Between 25,000 and 50,000 barrels per day of ethane are produced at natural gas processing plants in Williams County near Tioga and Williston. Right now, that ethane is being shipped by pipeline to Canada presently, for plastics manufacturing.
That’s just the tip of what’s available gas-wise in the state.
“We know we have the gas,” Sanford said. “We’re flaring enough gas to power the whole state. The opportunity is here, and our gas is rich in ethane.”
The state produced 2.6 billion cubic feet per day of natural gas in February, according to the most recent figures from the North Dakota Division of Oil and Gas. About 20 percent of that was flared or burned off, due to a lack of infrastructure and processing capacity.

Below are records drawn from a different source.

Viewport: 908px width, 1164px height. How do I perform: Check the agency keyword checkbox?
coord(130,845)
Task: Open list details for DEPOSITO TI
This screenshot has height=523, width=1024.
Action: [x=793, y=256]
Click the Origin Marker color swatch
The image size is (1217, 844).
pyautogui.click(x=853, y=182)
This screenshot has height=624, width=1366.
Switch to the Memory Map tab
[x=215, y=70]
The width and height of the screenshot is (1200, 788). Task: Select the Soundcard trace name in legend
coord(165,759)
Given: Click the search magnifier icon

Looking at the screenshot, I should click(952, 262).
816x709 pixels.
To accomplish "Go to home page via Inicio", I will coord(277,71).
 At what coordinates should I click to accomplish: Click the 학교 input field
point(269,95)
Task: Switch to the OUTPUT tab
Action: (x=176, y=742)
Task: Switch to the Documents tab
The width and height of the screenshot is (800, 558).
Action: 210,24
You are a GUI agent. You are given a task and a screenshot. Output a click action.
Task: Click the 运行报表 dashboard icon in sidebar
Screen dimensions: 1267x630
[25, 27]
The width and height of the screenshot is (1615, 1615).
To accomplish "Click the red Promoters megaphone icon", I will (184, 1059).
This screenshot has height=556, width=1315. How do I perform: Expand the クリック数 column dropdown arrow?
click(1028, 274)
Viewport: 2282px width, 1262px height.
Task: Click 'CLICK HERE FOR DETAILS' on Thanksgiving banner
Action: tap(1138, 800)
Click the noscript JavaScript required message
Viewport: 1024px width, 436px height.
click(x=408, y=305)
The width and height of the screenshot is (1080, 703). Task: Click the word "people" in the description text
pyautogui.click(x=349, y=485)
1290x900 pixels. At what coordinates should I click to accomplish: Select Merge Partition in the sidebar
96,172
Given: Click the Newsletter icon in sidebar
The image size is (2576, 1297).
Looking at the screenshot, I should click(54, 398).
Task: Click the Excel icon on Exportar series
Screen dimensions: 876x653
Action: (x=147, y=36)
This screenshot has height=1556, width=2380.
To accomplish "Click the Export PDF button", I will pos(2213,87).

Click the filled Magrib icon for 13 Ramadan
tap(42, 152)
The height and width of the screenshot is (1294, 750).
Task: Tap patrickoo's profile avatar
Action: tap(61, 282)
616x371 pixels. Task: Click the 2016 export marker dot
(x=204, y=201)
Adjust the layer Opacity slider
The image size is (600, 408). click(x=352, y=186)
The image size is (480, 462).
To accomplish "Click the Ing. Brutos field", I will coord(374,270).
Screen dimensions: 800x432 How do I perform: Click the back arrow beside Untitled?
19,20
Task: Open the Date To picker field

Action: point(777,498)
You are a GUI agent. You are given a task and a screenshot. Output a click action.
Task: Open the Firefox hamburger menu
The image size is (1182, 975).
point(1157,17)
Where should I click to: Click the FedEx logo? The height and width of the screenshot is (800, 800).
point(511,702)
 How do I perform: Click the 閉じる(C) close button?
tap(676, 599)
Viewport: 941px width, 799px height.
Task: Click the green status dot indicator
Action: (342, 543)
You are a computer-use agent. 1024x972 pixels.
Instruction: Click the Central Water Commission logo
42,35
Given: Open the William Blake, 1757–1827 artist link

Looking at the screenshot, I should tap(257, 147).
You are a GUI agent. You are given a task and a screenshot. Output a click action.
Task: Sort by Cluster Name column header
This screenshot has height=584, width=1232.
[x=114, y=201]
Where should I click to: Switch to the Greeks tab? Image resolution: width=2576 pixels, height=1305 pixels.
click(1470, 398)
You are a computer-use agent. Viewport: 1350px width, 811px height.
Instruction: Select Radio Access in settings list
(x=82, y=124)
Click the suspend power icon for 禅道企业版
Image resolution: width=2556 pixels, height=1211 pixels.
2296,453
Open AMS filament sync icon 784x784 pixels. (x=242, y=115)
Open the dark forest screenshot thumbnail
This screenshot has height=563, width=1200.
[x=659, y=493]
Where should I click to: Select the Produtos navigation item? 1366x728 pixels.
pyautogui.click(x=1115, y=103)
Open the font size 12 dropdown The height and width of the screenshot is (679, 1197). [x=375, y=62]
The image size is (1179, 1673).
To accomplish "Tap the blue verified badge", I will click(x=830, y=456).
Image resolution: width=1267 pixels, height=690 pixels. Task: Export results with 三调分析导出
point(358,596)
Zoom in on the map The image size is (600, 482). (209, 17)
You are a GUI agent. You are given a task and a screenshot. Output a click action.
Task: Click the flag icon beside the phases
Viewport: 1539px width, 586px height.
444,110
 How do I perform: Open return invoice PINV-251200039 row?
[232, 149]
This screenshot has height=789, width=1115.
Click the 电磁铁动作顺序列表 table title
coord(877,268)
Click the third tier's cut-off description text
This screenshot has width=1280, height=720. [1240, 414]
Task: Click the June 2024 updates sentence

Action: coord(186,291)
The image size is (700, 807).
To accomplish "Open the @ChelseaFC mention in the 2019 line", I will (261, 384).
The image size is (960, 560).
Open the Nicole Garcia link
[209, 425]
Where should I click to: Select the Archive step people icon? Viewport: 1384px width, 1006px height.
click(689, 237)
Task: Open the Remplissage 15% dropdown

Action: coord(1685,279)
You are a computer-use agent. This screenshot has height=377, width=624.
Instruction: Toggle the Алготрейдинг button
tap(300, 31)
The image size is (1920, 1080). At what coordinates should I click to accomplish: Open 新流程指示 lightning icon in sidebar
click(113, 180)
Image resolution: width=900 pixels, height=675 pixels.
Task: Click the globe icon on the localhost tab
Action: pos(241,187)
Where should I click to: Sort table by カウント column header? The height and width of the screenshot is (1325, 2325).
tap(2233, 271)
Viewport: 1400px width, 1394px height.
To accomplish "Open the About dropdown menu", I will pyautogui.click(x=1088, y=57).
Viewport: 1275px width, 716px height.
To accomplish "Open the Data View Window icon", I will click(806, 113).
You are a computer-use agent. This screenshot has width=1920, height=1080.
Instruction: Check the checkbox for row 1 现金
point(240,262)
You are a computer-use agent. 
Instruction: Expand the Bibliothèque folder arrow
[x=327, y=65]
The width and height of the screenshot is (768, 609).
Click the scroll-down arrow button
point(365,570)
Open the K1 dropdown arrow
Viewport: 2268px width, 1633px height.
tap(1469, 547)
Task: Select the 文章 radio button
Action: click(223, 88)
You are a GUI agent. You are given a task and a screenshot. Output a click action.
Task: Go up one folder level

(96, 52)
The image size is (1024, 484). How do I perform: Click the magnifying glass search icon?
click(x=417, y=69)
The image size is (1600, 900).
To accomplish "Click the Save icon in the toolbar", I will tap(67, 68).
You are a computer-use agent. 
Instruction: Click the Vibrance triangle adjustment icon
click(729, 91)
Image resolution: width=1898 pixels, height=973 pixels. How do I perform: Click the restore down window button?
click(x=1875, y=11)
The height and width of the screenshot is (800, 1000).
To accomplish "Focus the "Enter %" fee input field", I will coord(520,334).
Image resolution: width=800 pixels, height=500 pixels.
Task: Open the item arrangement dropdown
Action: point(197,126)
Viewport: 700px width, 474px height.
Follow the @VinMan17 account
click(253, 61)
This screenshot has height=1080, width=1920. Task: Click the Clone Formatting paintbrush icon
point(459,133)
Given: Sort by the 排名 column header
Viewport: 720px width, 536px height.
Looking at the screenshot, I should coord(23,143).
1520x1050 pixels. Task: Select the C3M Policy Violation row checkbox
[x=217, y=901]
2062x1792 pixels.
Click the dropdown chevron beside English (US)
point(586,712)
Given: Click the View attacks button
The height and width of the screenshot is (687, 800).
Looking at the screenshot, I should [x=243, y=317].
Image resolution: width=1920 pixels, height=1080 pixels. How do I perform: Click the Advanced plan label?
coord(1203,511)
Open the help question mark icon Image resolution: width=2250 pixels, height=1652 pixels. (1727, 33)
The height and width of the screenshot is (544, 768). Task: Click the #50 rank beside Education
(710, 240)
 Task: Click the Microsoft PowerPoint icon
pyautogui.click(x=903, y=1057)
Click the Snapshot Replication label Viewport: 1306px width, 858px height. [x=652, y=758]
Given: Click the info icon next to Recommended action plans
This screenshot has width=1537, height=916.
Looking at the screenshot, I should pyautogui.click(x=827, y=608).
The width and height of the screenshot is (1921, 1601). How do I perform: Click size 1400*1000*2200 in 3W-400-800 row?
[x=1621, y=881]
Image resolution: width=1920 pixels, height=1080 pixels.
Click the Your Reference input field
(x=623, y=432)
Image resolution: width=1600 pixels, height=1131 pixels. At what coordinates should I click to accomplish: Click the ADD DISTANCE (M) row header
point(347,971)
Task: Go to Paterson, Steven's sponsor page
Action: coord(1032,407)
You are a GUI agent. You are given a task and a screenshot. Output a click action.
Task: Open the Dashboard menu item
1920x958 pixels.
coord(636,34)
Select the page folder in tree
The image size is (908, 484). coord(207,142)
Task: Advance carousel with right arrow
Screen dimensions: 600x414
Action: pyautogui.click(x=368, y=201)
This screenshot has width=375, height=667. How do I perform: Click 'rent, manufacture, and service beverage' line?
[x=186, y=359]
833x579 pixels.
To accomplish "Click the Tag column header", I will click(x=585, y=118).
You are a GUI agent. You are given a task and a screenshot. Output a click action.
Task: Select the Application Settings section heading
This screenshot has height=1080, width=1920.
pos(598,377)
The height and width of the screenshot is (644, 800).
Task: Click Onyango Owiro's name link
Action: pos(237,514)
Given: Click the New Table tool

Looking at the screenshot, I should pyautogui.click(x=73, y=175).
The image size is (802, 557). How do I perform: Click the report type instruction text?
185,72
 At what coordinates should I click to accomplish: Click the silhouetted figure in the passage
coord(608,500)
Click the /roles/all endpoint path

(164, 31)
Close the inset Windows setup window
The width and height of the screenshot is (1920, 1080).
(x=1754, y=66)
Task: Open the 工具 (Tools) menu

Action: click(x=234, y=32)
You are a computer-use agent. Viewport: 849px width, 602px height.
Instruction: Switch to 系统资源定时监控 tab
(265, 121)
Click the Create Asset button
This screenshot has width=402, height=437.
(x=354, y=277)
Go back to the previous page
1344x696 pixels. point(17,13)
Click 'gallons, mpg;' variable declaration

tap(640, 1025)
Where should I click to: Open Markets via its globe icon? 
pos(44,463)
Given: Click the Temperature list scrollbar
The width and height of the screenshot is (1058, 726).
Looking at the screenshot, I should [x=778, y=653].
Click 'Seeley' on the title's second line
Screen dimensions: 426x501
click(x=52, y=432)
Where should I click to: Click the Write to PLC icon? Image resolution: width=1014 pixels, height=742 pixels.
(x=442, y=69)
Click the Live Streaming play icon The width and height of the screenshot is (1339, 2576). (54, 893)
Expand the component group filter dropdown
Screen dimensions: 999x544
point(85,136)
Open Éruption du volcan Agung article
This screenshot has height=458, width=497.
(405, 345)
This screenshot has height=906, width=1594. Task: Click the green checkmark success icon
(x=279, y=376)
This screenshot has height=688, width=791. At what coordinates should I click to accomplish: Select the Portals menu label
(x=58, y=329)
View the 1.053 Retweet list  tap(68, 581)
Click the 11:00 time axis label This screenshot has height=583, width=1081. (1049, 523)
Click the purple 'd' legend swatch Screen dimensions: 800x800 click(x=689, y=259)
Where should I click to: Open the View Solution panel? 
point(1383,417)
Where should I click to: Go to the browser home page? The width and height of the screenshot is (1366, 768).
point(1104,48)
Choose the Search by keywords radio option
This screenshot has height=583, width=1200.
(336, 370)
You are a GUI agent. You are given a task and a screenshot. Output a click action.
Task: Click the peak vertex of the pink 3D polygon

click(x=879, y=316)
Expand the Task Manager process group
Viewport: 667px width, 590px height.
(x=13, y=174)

A petrochemical plant would not only change the dynamic when it comes to flaring, but for the economy as well, by capturing more of the wealth chain and keeping it in the state.
During the last legislative session, lawmakers approved a sales tax exemption for certain natural gas processing facilities, in hopes of attracting a plastics manufacturing plant.
Bakken Midstream told lawmakers during deliberations that it is considering a value-added natural gas infrastructure project in North Dakota.
The company was founded in 2019, according to its website.
“Bakken Midstream believes that (North Dakota) has the potential to become a world-class leader in value-added natural gas related products,” the company’s website states. “North Dakota has tremendous natural gas resources. What’s lacking is natural gas infrastructure, in particular infrastructure for value-added products.
“The mission of Bakken Midstream is to develop and own that infrastructure.”
Petrochemicals are not the only area where Sanford said he and the governor are trying to attract value-added enterprise to the state.
Another effort is a biodiesel refinery, which would process soybeans into soy oil to make fuel.
Had the soybean plant been operational sooner, that might have helped insulate the state from the negative effects of recent tariffs on soybeans.
In the longer term picture, having local enterprises like the soybean plant and the petrochemical plant will eventually help reduce freight and basis for the commodity in the future.
“That has to be a better economy,” Sanford said. “Processing soybeans, processing your gas here, the synergy of that is incredible.”